### Data shown ###

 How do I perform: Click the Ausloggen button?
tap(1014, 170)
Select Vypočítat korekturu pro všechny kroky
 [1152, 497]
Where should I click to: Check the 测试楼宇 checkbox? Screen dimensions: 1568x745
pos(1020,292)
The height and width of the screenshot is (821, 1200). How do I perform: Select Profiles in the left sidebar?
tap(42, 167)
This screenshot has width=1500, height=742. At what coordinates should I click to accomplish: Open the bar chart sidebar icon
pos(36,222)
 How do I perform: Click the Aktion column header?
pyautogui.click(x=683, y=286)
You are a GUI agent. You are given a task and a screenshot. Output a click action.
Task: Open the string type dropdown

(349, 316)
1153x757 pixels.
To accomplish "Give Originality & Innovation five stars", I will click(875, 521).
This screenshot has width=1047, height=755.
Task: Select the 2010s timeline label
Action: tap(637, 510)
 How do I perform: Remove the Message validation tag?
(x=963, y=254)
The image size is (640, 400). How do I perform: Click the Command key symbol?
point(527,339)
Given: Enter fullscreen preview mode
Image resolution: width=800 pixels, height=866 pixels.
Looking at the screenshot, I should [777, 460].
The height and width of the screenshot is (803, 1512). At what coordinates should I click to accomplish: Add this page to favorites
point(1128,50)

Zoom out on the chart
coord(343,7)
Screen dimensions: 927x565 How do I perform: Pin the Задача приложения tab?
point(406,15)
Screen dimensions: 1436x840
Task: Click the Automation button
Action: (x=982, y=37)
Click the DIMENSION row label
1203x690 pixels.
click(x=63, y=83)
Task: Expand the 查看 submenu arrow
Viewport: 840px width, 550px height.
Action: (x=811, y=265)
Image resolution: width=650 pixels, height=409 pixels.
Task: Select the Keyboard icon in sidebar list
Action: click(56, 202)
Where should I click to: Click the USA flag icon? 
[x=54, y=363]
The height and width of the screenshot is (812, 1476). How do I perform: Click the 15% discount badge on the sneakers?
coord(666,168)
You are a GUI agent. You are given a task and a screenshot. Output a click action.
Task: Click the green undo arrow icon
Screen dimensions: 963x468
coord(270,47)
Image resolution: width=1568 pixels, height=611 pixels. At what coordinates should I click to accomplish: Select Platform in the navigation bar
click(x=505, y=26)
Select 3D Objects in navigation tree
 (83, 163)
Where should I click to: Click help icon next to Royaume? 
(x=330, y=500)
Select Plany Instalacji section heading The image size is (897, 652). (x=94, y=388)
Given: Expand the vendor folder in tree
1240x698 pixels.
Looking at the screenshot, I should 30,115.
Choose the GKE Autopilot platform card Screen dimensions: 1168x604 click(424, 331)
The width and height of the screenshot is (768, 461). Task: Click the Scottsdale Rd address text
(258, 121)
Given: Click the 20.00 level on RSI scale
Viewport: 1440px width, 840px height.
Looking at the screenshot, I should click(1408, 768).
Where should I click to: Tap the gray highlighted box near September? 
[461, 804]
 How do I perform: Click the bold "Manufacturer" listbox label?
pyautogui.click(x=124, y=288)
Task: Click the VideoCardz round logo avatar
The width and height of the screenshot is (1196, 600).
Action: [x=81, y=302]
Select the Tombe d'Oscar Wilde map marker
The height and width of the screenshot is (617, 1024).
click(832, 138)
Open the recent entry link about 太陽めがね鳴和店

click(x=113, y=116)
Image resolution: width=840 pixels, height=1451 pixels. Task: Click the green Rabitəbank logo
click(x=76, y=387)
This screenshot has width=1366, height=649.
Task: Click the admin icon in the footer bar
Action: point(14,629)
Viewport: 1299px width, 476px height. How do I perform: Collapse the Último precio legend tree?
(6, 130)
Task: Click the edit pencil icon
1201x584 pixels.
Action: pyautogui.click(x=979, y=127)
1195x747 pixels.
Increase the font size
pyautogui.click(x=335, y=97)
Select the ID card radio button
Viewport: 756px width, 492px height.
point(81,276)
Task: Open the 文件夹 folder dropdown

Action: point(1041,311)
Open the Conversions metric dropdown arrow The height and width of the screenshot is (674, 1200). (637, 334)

###

Your answer should be one number, the count of lines in the records that contain the string "arrow".

■ **Exercise solution**
3